The 100yr bond offers a 7.125% plus coupon on a 45c price, or a 16% running yield, plus, of course, a pull to par for your great, great grandchildren:




Curve trade
You could do a curve trade, long the front end, short a longer bond on a ratio basis. Long the Jan 23s with a 10% running yield, half hedged short the Jan 48s with a 16% yield would net a 2% bond carry plus a small short rebate. If something goes wrong and the bonds drop to 30c, with a flat curve, you would be down 17c on the long and 13c x 0.5 ratio, so 6.5c, on the short, so net down 11.5c less 2 points of carry, -9.5c over a year. But you could then lift the short and benefit from the long bond rebound, after any restructuring and moderate principal haircut.

If things go well and by the end of next year the curve rallies, the Jan 23s, lets say they get to 65c and the 48s to 55c, you gain 18c on the long (35% capital gain) and lose 12c x 0.5 ratio, so 6c on the short. Plus 2c carry. So that outcome is +12c.


Local debt
I'm not looking at the local debt here, but there could be an interest rate normalisation trade there given the level of stress.


Conclusion

So Fernandez and Guzman have said they will pay the bonds and want to grow the economy. On that basis the bonds are a cheap recovery play.
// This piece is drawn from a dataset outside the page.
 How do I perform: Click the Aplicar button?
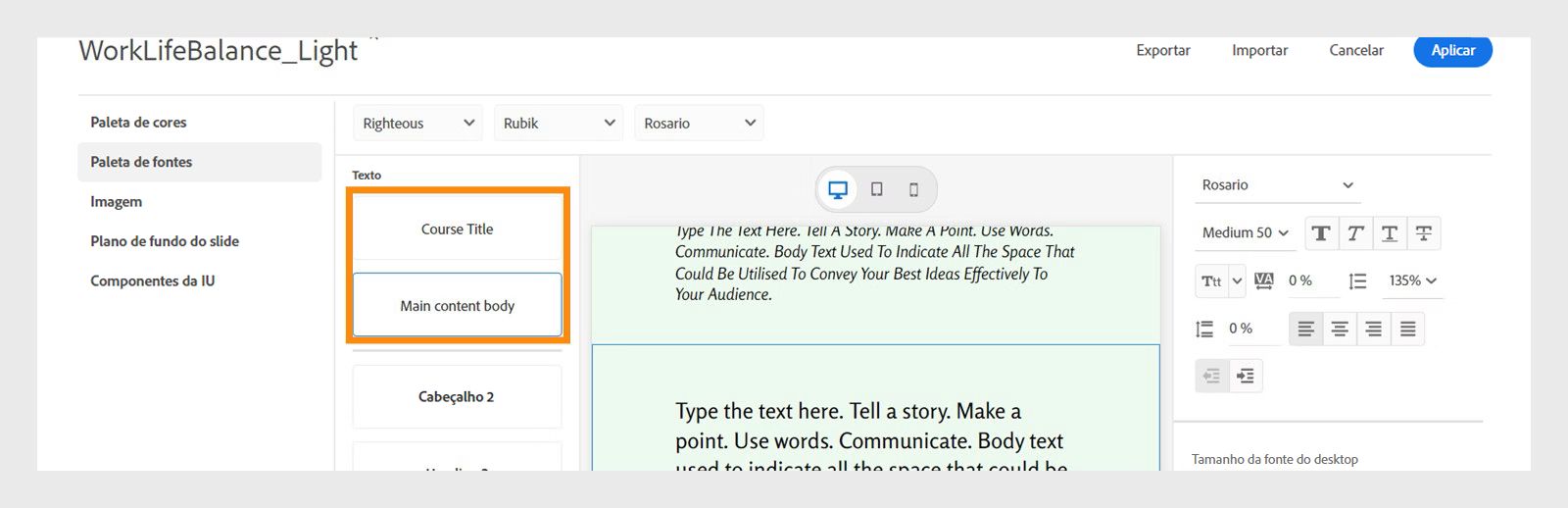pyautogui.click(x=1452, y=51)
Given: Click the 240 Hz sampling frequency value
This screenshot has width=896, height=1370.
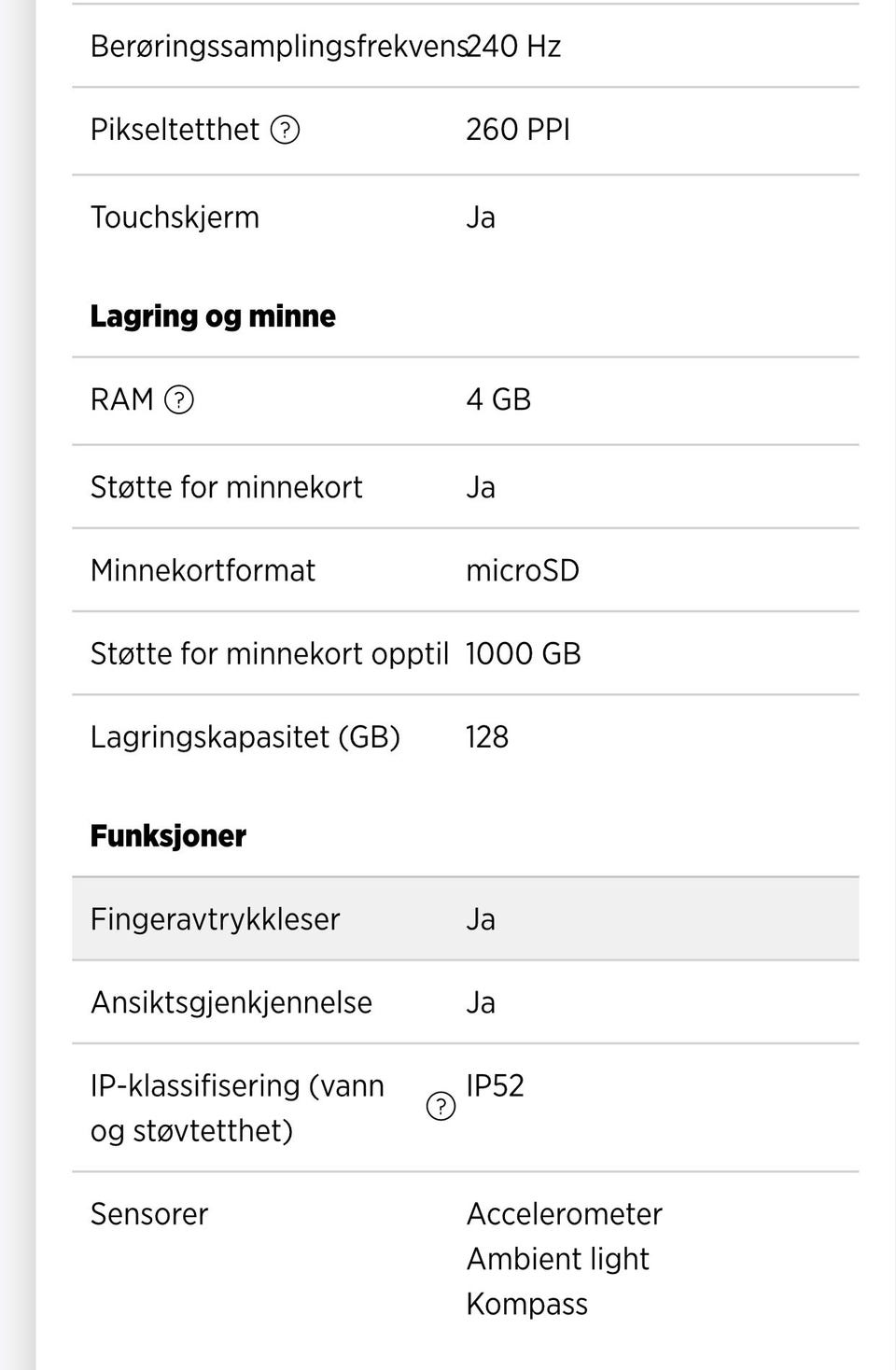Looking at the screenshot, I should (514, 47).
Question is, do you believe them?
 
All Ill say here is the odds being offered are much better at the bottom of the economic cycle and at 45c on face than buying a 100year bond at par...

Needless to say if the US and China go into a hard slump the bonds will likely trade with a 3x handle for a while, even if Argentina and the government deliver.

It's a shame Guzman didnt do a study on countries that triple default, as Argentina's reputation at being able to stick to the straight and narrow preceeds itself. That said if trouble only develops 4 or 5 years down the road, that's in the distant future from a 2020 markets standpoint.